Richard perdió los estribos. «Ni por mi mejor amigo voy a soportar esto un momento más —pensó Richard—. ¡Desde luego que me marcho!», y con un apagado «
bonjour, madame
» salió de la casa.

No empezó a comprender hasta mucho más tarde, ya por la noche, cuando estaba en la cama. Mucho después de la larga y agónica cena que la familia dedicó a denostar a Marcel y en la que Rudolphe trajo a rastras a la cocinera, que admitió temblando que la madre de Richard, Suzette, podía haber «arruinado el pescado con sus toques especiales». Antoine miró entonces a Richard con el ceño fruncido, como diciéndole con la mirada que estaba seguro de que la expulsión de Marcel tenía que ver con Christophe, y que eran todos unos idiotas románticos. Richard, indispuesto, había pedido permiso para marcharse, justo en el momento en que su madre derramó el vino al levantar los brazos para gritar que llevaba diez años haciendo el pescado de aquel modo.

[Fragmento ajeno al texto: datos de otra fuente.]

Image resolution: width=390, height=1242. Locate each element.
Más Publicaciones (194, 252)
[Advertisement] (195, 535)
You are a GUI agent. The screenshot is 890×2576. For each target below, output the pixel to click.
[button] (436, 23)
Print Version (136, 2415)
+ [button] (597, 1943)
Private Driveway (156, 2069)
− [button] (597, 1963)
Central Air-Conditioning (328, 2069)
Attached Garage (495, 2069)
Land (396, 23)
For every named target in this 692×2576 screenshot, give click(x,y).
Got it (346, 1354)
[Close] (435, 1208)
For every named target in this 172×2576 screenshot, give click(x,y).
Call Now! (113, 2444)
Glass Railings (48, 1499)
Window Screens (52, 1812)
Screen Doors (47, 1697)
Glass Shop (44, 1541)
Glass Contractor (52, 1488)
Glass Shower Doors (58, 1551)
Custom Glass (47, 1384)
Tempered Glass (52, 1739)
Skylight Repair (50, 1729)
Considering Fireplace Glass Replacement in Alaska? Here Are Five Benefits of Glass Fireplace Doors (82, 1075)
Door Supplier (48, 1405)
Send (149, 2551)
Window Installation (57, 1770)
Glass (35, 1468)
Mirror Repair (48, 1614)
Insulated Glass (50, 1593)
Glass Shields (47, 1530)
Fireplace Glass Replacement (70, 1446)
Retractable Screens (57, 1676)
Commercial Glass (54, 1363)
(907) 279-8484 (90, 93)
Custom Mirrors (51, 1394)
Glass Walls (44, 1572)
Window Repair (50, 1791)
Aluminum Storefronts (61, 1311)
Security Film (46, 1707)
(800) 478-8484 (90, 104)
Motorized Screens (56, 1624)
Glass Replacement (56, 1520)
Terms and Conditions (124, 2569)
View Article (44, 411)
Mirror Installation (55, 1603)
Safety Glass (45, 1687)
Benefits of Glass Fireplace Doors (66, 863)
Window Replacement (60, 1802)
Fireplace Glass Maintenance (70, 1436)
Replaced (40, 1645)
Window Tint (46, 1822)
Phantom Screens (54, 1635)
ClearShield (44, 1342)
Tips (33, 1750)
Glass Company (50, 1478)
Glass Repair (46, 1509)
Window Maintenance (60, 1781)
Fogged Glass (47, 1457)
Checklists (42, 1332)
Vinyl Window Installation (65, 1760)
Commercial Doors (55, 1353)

Lo cierto es que no era nada fuera de lo común. Por otra parte nadie sospechó de la incursión de Richard en los muelles, y él no había pensado que se sentiría tan culpable por ello. El abuelo dijo finalmente que Marcel era Un buen chico, incluso mejor de lo que todos pensaban, y que lo que necesitaba era un padre.

Más tarde, ya metido en la cama, con la ventana abierta a pesar de los ruidos de la calle, Richard empezó a comprender. Recordó el gesto con que Marie se había apartado de su madre, cómo había inclinado la cabeza cuando Cecile pronunció las palabras que a él tanto le impresionaron: «¡Fuera de aquí!». El tono de voz de Cecile reflejaba una feroz intimidad.

«No me estaba hablando a mí —pensó Richard—. Se dirigía a Marie».

Estaba seguro. Abrió los ojos y miró el techo. La luz de una farola de la calle arrojó sobre él la sombra de una cortina de encaje, una sombra que se deslizó por la pared y se desvaneció cuando la luz se alejó al paso de un cansino caballo. Desapareció también el escozor de las palabras, pero éste era otro misterio. ¿Por qué le había hablado así Cecile a su propia hija? Súbitamente incómodo, Richard deseó no haberlo oído. Se sentía un intruso y le asaltó de nuevo el escozor, aunque esta vez más intenso.

¿Qué había sentido Marie allí en su presencia? «No, debo de estar equivocado», pensó. Pero no lo estaba. Aquellas hirientes palabras, «¡fuera de aquí!», tenían una poderosa resonancia. Richard se sentía muy agitado y sintió deseos de que nunca se le hubiera ocurrido aquella idea.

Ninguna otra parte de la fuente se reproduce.